Помнится, ночью после этой фразы Шани долго смотрел на дно кружки с варенухой и действительно ощущал тяжелый темный сгусток, который неторопливо, но уверенно ворочался в левой стороне груди. Господин Пац внимательно смотрел на него, а за окном была непроницаемая тьма, шел дождь, и казалось, будто весь город вымер.
Господин Пац придерживался древней веры своих почтенных сулифатских предков и не признал своего высокочинного гостя. Иначе наверняка говорил бы что-то другое. И не с таким искренним сочувствием и пониманием.
«Наверно, вы тоже кого-то потеряли», – выдавил Шани, когда молчание стало уже неприличным. Пац обновил его кружку и ответил: «Да. Дочь. Ей тогда было четырнадцать, и мы готовились отдавать ее замуж. Но я уже научился с этим жить».
Шани усмехнулся и ответил, что если так, то тогда ему очень сильно повезло.
Потолок то спускался вниз, то взмывал куда-то в недосягаемую высоту. Шани смотрел и думал, что не сможет подняться, да и какой в этом смысл вообще: куда-то идти, что-то делать, говорить с посторонними, ненужными людьми, когда Хельги больше нет, и она не вернется. Что теперь вообще имеет хоть какой-то смысл? Все бросить, сложить с себя чин и уехать в Шаавхази, чтобы переписывать жития святых и смотреть, как птицы вьют гнезда на монастырской стене, – Шани внезапно подумал, что это самый лучший выход из положения. Отец Гнасий был прав.

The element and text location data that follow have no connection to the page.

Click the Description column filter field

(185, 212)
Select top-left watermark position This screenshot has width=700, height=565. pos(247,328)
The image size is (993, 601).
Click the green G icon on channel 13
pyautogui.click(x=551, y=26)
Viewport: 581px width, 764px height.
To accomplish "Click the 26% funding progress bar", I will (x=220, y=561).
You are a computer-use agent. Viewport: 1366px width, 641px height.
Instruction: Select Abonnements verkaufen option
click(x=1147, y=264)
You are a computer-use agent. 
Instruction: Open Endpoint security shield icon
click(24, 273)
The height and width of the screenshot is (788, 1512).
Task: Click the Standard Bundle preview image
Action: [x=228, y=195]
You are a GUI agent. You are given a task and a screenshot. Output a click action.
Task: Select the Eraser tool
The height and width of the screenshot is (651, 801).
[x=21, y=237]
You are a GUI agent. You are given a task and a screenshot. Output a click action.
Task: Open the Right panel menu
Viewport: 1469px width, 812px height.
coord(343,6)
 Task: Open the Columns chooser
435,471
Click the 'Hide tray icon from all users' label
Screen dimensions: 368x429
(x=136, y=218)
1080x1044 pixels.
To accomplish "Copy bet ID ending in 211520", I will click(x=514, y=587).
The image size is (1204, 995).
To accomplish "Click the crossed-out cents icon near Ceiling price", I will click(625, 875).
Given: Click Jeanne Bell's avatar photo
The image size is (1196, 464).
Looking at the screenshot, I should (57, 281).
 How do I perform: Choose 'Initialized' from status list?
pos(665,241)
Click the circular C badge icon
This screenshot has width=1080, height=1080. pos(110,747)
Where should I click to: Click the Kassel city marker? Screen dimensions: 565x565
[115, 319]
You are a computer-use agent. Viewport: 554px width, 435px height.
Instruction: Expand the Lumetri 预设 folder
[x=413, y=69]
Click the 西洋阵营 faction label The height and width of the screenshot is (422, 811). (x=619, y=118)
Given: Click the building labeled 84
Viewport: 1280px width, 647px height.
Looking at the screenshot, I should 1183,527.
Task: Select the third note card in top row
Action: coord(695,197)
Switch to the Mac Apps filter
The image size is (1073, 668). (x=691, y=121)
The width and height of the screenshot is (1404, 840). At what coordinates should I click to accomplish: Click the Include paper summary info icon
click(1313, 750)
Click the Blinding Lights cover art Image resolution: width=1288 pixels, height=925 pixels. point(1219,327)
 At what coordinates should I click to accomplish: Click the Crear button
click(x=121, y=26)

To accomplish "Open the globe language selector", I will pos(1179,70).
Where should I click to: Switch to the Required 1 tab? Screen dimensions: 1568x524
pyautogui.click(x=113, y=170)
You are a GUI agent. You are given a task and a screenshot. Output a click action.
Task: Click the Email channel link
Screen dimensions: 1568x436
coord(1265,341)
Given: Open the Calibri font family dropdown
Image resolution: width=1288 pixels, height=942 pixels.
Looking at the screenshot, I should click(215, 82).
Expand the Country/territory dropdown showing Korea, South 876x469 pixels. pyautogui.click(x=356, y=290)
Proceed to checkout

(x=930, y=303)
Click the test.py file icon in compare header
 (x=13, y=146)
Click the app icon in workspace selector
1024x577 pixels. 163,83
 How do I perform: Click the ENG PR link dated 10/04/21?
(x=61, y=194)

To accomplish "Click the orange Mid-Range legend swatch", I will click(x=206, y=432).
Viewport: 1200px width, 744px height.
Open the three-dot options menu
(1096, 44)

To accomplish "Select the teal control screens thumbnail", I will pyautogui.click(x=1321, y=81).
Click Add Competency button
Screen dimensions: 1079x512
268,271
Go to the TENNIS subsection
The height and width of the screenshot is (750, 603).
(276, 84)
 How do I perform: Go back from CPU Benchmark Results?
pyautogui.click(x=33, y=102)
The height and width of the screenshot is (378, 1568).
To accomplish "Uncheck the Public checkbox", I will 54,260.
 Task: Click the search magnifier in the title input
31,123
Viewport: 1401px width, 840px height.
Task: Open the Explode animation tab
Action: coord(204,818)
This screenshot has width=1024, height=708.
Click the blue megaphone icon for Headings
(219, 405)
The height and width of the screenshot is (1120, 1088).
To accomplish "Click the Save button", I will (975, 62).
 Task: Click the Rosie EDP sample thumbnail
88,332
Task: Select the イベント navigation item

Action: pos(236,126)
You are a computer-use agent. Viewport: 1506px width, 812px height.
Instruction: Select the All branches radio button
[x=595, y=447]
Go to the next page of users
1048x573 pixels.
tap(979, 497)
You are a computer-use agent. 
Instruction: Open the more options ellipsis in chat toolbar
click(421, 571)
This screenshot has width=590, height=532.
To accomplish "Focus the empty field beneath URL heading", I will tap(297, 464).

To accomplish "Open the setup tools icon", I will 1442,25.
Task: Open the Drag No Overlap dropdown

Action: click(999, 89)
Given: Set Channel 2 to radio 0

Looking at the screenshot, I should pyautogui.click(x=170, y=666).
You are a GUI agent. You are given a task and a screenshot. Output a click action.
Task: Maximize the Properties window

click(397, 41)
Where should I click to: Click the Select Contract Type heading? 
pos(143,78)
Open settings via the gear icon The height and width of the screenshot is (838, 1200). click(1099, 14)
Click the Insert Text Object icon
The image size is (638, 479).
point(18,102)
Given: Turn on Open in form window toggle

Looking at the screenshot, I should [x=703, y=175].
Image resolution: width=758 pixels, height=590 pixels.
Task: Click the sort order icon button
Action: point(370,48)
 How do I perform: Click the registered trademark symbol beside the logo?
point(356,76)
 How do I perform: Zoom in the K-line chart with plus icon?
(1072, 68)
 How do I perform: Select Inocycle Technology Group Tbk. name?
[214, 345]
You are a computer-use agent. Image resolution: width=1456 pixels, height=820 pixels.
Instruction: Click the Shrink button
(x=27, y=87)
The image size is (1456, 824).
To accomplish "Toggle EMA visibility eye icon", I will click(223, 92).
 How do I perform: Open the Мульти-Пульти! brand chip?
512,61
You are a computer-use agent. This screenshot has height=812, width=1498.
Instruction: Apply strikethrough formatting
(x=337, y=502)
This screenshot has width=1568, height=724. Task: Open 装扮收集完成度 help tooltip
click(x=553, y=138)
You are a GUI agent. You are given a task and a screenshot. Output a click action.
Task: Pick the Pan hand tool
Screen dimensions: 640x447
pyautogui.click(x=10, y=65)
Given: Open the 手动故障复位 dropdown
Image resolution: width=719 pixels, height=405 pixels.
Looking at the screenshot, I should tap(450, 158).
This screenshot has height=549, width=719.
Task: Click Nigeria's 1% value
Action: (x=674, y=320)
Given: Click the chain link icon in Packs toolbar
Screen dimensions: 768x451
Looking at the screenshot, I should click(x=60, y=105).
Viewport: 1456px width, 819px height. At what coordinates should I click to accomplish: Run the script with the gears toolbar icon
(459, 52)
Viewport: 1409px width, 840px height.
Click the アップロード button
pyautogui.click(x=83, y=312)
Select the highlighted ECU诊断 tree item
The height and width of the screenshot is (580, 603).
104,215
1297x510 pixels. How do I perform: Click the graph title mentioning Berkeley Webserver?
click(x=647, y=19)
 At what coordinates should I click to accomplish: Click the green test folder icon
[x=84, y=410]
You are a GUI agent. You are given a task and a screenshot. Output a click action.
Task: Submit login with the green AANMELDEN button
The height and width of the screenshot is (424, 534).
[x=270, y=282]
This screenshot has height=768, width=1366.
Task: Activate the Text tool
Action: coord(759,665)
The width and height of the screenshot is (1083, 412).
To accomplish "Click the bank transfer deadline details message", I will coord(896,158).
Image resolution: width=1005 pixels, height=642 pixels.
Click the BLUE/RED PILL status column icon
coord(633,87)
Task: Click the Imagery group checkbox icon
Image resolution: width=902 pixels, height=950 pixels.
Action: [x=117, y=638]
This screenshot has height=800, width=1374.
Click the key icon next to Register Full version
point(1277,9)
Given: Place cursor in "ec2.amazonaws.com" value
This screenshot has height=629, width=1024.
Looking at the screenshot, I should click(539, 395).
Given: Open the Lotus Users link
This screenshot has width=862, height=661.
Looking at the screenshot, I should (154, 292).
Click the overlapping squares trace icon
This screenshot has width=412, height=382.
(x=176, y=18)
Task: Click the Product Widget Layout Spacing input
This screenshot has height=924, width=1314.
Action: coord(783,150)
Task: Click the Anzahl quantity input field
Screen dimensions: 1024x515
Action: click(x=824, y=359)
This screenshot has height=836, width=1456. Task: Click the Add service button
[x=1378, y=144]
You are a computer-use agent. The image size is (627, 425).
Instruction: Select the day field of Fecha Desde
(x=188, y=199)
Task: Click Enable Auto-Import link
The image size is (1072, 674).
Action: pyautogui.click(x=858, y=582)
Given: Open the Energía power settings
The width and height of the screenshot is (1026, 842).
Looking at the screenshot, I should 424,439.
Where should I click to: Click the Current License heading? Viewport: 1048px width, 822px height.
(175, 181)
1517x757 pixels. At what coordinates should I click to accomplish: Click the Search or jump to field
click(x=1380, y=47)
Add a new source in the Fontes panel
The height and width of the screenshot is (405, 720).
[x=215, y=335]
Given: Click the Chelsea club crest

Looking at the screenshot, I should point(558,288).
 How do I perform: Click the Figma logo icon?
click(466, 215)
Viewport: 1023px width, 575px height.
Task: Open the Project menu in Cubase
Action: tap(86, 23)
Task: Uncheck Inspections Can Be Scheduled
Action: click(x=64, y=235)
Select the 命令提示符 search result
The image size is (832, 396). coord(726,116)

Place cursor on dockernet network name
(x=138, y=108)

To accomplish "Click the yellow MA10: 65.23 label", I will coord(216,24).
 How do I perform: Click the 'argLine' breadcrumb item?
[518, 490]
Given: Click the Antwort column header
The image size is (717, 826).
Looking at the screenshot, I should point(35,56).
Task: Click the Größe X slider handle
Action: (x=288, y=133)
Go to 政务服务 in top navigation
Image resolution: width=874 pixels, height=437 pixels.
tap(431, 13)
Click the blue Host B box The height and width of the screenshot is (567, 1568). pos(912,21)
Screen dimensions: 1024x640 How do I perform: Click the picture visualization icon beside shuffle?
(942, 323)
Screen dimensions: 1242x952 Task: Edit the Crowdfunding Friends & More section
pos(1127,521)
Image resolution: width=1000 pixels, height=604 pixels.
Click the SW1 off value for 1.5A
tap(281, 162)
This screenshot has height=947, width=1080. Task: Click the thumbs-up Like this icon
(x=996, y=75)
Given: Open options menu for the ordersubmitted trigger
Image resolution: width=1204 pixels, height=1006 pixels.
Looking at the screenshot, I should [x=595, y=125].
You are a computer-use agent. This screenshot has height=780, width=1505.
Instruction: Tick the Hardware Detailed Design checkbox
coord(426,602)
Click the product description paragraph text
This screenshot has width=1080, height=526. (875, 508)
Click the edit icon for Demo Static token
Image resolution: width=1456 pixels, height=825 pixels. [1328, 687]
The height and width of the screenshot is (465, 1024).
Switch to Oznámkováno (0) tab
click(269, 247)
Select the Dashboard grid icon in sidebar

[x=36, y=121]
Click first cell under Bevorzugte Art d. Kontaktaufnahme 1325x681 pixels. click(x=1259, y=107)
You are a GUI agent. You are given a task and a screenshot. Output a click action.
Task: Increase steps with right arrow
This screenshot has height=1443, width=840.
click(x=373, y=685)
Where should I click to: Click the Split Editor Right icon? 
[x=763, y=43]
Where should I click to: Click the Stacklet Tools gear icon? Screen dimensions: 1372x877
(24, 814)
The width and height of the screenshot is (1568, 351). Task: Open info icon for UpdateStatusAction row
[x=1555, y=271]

Больше всего его сейчас мучила необходимость вставать, куда-то идти, заниматься делами и сохранять ровное и невозмутимое выражение лица. Трагическая смерть ученика – действительно скорбное событие, кто же спорит, но не до такой степени, чтобы переживать и убиваться, как по родному. Шани потер переносицу и припомнил какие-то старые земные стихи о том, что если у тебя беда, то казаться улыбчивым и простым – самое высшее в мире искусство. Есенин, кажется… да, точно Есенин. Его изучали в шестом классе, но Саша Торнвальд имел привычку скачивать учебники последующей ступени и изучать их заранее. Химия, биология и литература. Любимые.